Baghdad has been under a mandatory curfew since the June 13 bombing of a holy Shiite mosque in Samarra. As a result, all traffic has been banned from the streets of Baghdad, to the delight of children and families.

It was quite a scene to see hundreds of Iraqis walking down the middle of the normally-crowded streets, toddlers on Big Wheels, kids playing soccer. Whereas American kids might yell "CAR" whenever a vehicle was approaching, these kids were yelling "HUMVEE!" whenever an American military convoy approached.
This little girl was quite the ham, and kept circling and begging me to take her photo!

Last week, Gen. David Petraeus, commander of all 160,000 U.S. troops in Iraq, was criticized for telling USA TODAY that there were "astonishing signs of normalcy" in many parts of Baghdad.  Sen. Harry Reid and others claimed Petraeus was out-of-touch with reality.  But the fact of the matter is, Petraeus is right, to a point.

It always surprises me how many Americans and Westerners think that Baghdad is one giant war zone like a scene out of a Hollywood war movie. They imagine scenes from the D-Day invasion of Normandy from "Saving Private Ryan", or perhaps the "Tet Offensive" battle scene in "Full Metal Jacket."  Even some of my own friends and families think that I'm hunkered down in a bunker 24-7 while bombs and bullets are flying over my head.
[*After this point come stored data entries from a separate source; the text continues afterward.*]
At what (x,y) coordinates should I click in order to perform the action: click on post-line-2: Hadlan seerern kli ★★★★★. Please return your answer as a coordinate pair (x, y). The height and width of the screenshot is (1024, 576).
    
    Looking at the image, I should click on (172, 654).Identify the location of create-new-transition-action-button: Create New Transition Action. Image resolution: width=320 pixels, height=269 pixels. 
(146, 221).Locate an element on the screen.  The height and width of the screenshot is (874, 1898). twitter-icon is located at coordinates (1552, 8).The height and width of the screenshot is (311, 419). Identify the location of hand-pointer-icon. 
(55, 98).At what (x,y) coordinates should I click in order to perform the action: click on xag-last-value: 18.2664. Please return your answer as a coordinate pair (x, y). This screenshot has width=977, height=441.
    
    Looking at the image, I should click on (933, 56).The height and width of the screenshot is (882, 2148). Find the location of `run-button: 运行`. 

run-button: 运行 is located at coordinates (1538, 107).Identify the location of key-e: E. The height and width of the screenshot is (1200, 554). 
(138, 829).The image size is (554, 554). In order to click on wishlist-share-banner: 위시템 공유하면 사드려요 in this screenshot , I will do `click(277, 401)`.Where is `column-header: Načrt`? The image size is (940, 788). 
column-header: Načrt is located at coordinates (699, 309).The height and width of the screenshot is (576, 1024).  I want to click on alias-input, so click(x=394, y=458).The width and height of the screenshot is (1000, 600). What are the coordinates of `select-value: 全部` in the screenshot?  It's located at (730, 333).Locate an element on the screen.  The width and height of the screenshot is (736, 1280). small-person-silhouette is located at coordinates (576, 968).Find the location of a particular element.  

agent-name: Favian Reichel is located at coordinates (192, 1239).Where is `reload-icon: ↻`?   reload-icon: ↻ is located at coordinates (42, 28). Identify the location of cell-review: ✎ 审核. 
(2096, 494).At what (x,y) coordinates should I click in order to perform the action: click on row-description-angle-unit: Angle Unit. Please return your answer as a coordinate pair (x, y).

That just isn't the case.

Img_6055 In many parts of the country, life goes on. Schools are open. Markets and restaurants are thriving. Wedding parties led by elaborately-decorated cars cruise down the strip on Thursday nights, sometimes accompanied by fireworks at the reception hall near my house. Kids still play like kids, whether it's the middle of the road during the curfew, or the dusty trash-strewn field by the canal. Families stroll through the Baghdad zoo and theme park on weekends. People go about their mundane errands of everyday life.

I'm not downplaying the violence in Iraq, because we are still at war. It's impossible to travel to many parts of Baghdad or Iraq for fear of being killed by either IEDs, car bombs, mortars, rocket attacks, Al Qaeda, Mahdi Army militias, Iranians, kidnappers, sectarian violence, coalition military operations, gangland wars, random street thugs. Pick your poison.

We are at war. But it's a much more complex than most people can possibly imagine, and nearly impossible to explain in a concise television soundbite.  Perhaps the best way to describe the Iraq war is "random". 

The war is simultaneously everywhere and it is nowhere.